### HOW TO COMPLETE THIS TASK:
Copy the entries exactly. Their pictures do not belong in the copy.
*** SUPPLIED RECORDS ***
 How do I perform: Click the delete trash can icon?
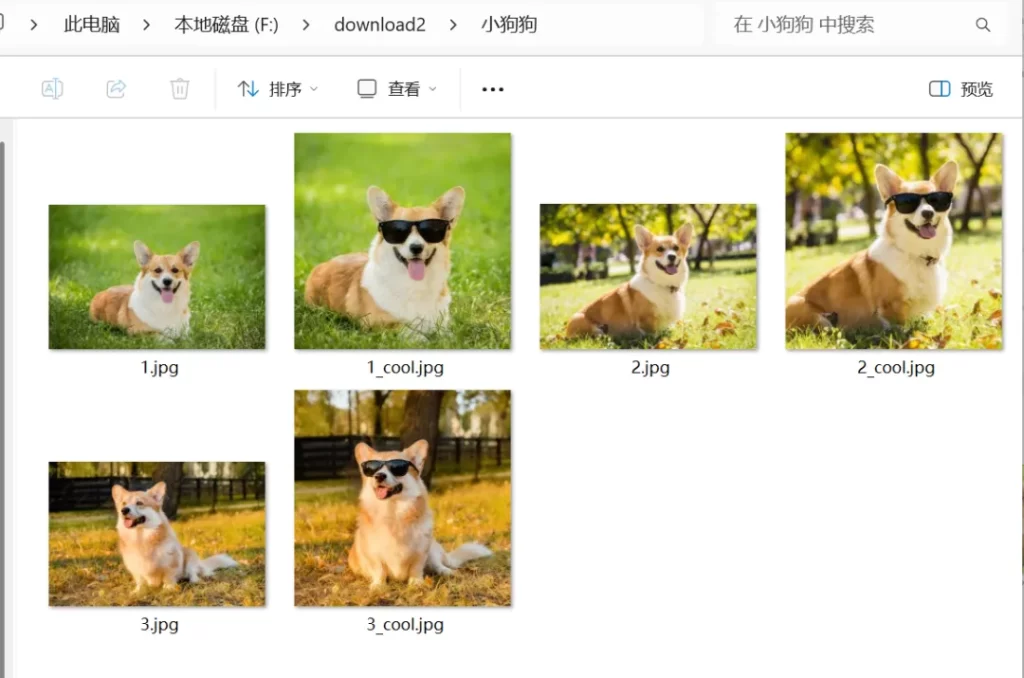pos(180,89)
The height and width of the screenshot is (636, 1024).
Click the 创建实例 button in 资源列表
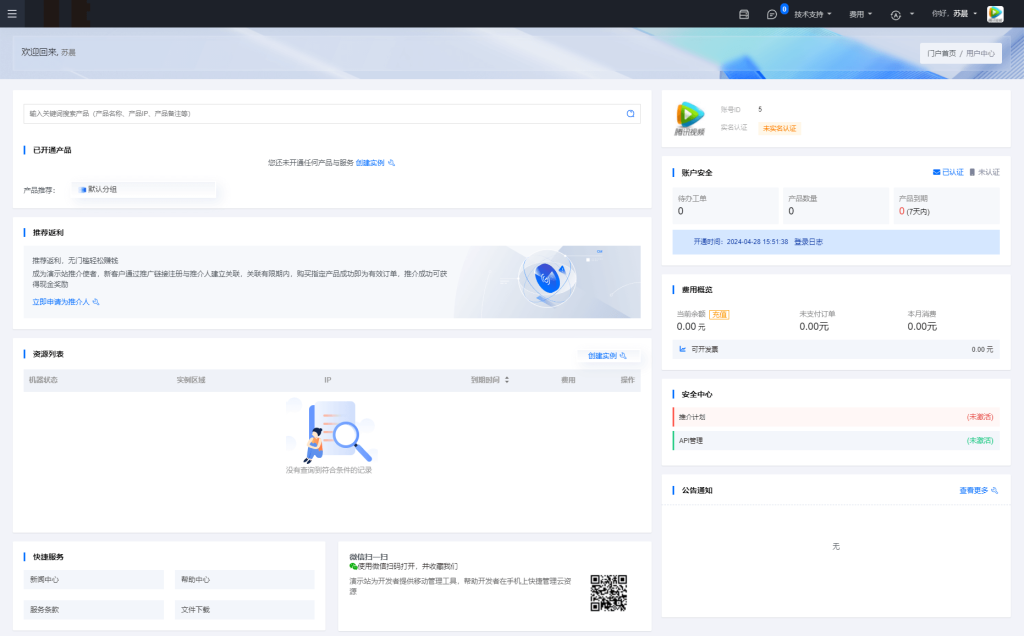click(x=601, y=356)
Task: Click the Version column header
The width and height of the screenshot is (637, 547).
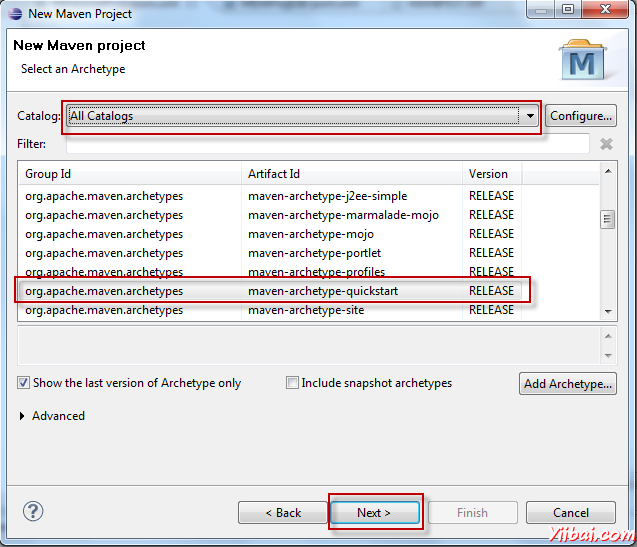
*** End of SUPPLIED RECORDS ***
### ANSWER TO THE EXERCISE:
 How do I perform: Click the delete trash can icon?
pos(180,89)
The height and width of the screenshot is (636, 1024).
Click the 创建实例 button in 资源列表
click(x=601, y=356)
Task: Click the Version column header
The width and height of the screenshot is (637, 547).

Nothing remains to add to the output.